Летом 1871 года Римскому-Корсакову предложили должность профессора практического сочинения и инструментовки, а также руководителя оркестрового класса. «Если б я хоть капельку поучился, если б я хоть капельку знал более, чем знал в действительности, то для меня было бы ясно, что я не могу и не имею права взяться за предложенное мне дело, что пойти в профессора было бы с моей стороны и глупо и недобросовестно. Но я – автор «Садко», «Антара» и «Псковитянки» - я был дилетант, я ничего не знал. Я был молод и самонадеян, самонадеянность мою поощряли, и я пошёл в консерваторию». Итак, Римский-Корсаков стал учителем. Но каким? Из его воспоминаний следует, что он имел весьма смутное понятие о строении фуги и музыкальных формах, не писал никогда в жизни ни одного контрапункта, не знал даже названий увеличенных и уменьшённых интервалов, аккордов. На первых порах ему приходилось «притворяться, что всё, мол, что следует, знаешь» и «хватать на лету сведения от учеников». Осознав, что ничему не научил своих первых воспитанников, Римский-Корсаков пришёл к твёрдому убеждению, что ему следует самому изучить такие музыкальные науки, как контрапункт, гармония. «Незаслуженно поступив в консерваторию профессором, я вскоре стал одним из лучших её учеников» - подводит итог Римский-Корсаков в своей «Летописи».
В оркестровом классе ситуация сложилась аналогично. Первые два года Римский-Корсаков держал свой класс в достаточно приличном состоянии. Он хорошо освоился в дирижировании симфонических вещей, но оставался крайне неопытным в аккомпанировании солистам и в управлении оперой. Поэтому Николай Андреевич принял решение отказаться от оркестрового класса консерватории, чтобы вновь стать учеником. Практиковал с морскими военными оркестрами, с ученическим оркестром Придворной капеллы, постоянно изучал приёмы Направника. Благодаря этому он, впоследствии, достиг успеха в дирижировании и «мог благополучно вести концерты и даже оперные представления».

▸ **Данные, извлечённые из коллекции**
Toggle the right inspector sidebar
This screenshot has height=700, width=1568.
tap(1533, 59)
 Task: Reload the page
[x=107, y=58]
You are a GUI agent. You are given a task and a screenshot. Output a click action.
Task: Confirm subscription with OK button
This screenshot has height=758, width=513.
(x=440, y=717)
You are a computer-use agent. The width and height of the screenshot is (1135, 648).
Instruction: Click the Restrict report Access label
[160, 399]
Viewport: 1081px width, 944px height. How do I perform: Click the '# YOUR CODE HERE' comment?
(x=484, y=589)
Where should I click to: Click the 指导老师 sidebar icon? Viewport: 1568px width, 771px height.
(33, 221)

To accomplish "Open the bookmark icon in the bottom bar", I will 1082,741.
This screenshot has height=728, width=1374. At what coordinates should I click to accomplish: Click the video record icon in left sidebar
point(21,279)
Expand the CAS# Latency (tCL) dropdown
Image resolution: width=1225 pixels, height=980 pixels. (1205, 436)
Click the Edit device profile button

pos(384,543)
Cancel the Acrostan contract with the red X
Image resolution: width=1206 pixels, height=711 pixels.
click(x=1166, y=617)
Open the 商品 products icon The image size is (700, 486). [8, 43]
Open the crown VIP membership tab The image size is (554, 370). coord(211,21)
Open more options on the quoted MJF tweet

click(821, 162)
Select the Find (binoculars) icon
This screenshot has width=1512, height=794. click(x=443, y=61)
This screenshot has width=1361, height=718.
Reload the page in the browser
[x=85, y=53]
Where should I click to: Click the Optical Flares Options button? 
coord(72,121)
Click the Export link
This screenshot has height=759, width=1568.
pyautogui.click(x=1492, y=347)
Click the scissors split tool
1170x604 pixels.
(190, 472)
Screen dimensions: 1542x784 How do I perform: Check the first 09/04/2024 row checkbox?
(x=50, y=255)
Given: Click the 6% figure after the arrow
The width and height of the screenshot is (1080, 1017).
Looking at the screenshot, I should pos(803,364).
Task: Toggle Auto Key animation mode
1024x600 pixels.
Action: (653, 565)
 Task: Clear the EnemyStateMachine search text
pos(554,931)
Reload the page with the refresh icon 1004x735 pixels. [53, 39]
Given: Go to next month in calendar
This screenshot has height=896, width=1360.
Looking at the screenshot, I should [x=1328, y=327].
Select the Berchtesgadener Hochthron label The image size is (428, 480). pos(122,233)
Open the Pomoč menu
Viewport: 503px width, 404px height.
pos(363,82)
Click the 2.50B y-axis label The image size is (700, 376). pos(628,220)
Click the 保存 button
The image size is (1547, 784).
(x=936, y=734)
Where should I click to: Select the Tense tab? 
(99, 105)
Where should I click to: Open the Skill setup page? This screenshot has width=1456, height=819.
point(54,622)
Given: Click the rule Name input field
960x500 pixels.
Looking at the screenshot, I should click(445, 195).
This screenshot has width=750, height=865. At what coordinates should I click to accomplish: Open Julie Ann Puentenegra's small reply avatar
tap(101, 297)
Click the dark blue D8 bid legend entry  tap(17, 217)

▸ **Что нужно сделать**
Определите, согласуются ли с текстом о Римском-Корсакове утверждения 1, 2 и 3, и для каждого ответьте «да» или «нет», дословно приведя решающие слова текста. 1. Летом 1871 года Римскому-Корсакову предложили должность профессора практического сочинения и инструментовки. 2. К моменту поступления в консерваторию Римский-Корсаков уже написал немало контрапунктов. 3. Отказавшись от оркестрового класса, Римский-Корсаков практиковал с морскими военными оркестрами. Материал не связан с текстом о Римском-Корсакове.

▸ **Результат выполнения**
1. Да: «Летом 1871 года Римскому-Корсакову предложили должность профессора практического сочинения и инструментовки».
2. Нет: «не писал никогда в жизни ни одного контрапункта».
3. Да: «Практиковал с морскими военными оркестрами».